DOCUMENT EXTRACT -
╭──
CamelsQuery: extract data from NCAR CAMELS model output

Documented in extract_huc_data extract_huc_data_gauge

#' extract huc data listed by attribute
#'
#' This function takes a list of watershed Huc 8s and extracts daily mean forcing daymet data as well as relevant climate, geology, hyrdology, area, soil, topography and vegetation data
#'
#' @param daymet_dir directory path to daymet data should look something like: "~/basin_dataset_public_v1p2/basin_mean_forcing/daymet" this directory pathway MUST end with the daymet/ folder
#' -- within this folder there should more directories (labeled '01', '02', '03' etc) representing different huc2 watersheds
#' @param attr_dir directory path for attributes data (e.g: "~/camels_attributes_v2.0")
#' @param huc8_names vector of huc8 watershed IDs
#'
#' @return named list for each huc8 with 8 nested named lists, one for each attribut of interest
#' @export
#'
#' @examples
#' \dontrun{
#' daymet_dir <- "~/CAMELS/basin_dataset_public_v1p2/basin_mean_forcing/daymet"
╰──
SUPPLIED DATA -
╭──
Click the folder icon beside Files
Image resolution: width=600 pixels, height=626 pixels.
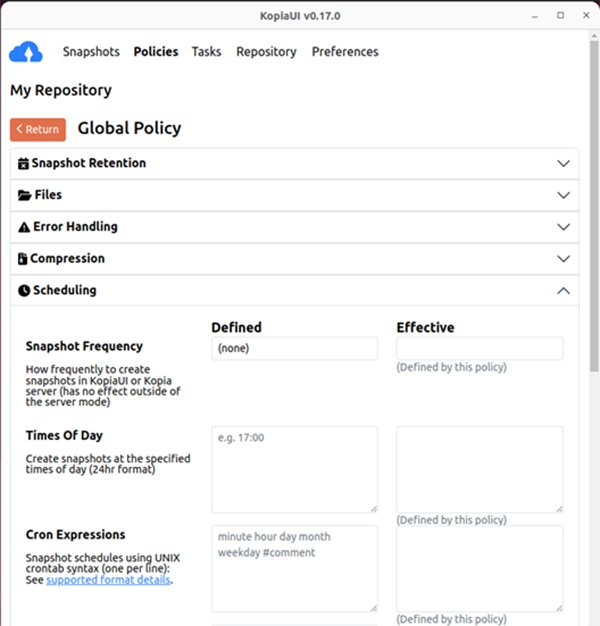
╰──
╭──
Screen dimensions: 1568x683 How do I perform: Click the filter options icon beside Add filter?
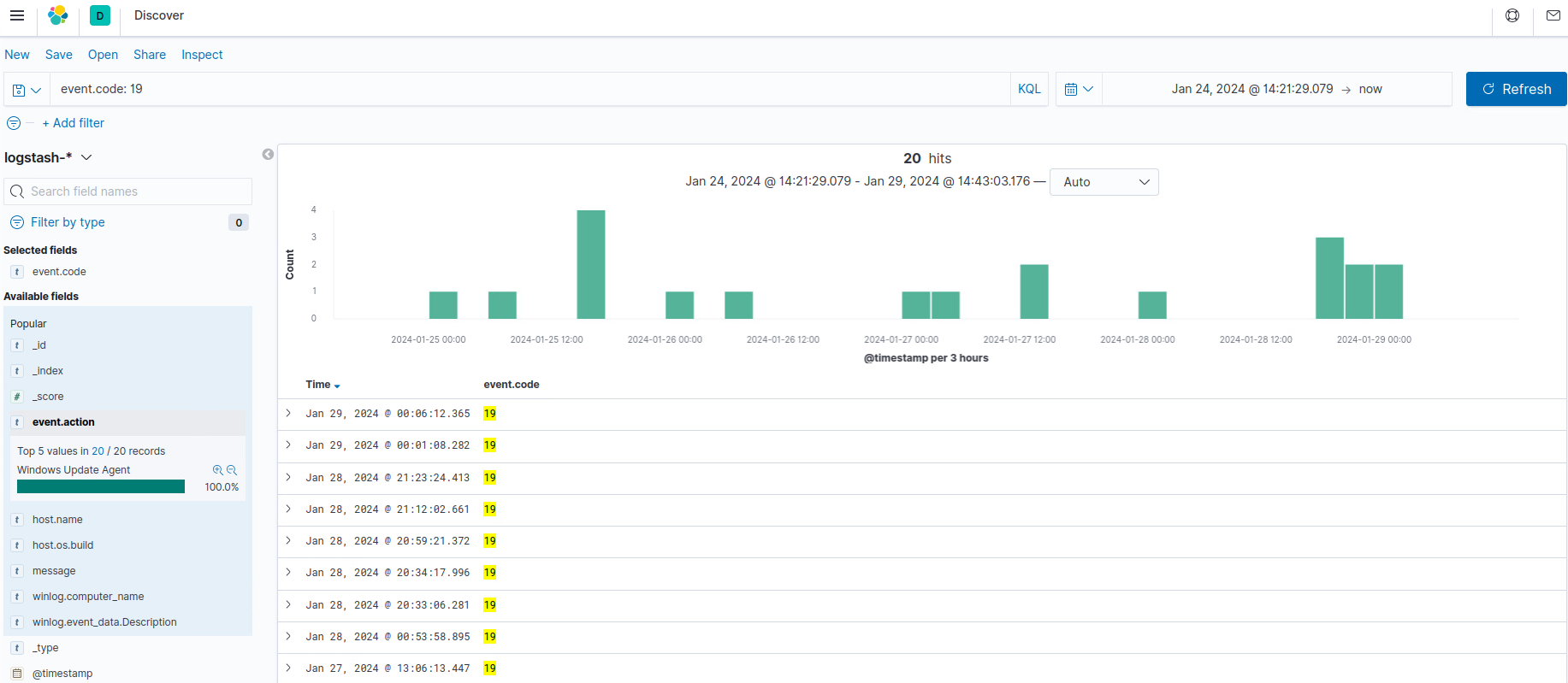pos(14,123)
╰──
╭──
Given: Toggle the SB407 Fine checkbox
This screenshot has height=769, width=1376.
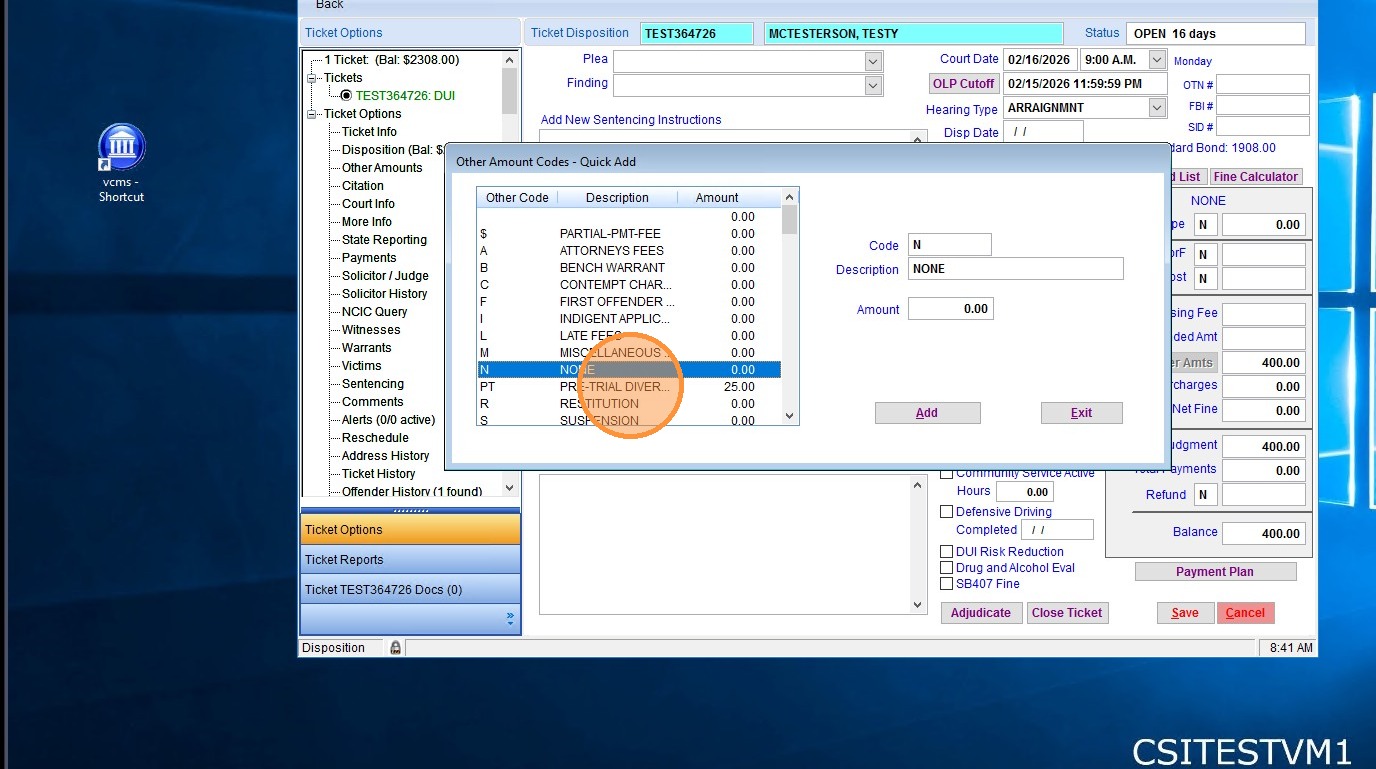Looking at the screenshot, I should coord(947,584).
╰──
YOUR TASK - In the CamelsQuery documentation, what folder must the daymet_dir path end with? The records come from a different source than the text.

RESULT FOR THIS EXERCISE - It must end with the daymet/ folder.